I’ve long been a fan of Liz Berry’s work. Her Forward Prize winning collection The Black Country has been a collection of poetry that I have returned and returned to. Her use of dialect and celebration of her roots through language is particularly interesting to me, as someone with a strong regional accent, and I have often used her poems in workshops to highlight the beauty of language and the enjoyability of poetry at the pleasure point - the place where the cadence and rhythm, the roll of words in the mouth and in the mind make a poem sing to you, before you’ve begun to intellectualise it.
The Home Child is something new: a novel in verse. From the Penguin’s website:
In 1908, Eliza Showell, twelve years old and newly orphaned, boards a ship that will carry her from the slums of the Black Country to rural Nova Scotia. She will never return to Britain or see her family again. She is a Home Child, one of thousands of British children sent to Canada to work as indentured farm labourers and domestic servants.
In Nova Scotia, Eliza's world becomes a place where ordinary things are transfigured into treasures - a red ribbon, the feel of a foal's mane, the sound of her name on someone else's lips.

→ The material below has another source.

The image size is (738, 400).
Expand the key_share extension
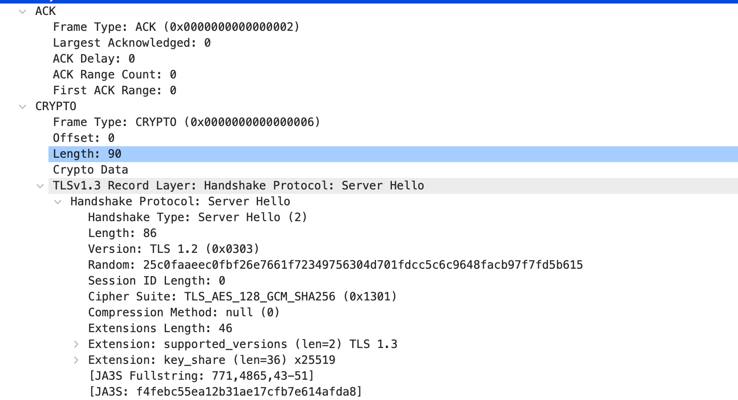click(x=76, y=360)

With nothing to call her own, the wild beauty of Cape Breton is the only solace Eliza has - until another Home Child, a boy, comes to the farm and changes everything.
Inspired by the true story of Liz Berry's great aunt, this spellbinding novel in verse is an exquisite portrait of a girl far from home.
This book is beautiful from the outside in - the cover design is sublime - with thick, tactile paper quality and a flash of crimson on the inside cover. It’s illustrated with photographs and woodcut drawings and, of course, the poetry is superb, the voices are alive on the page, Eliza lives in every word.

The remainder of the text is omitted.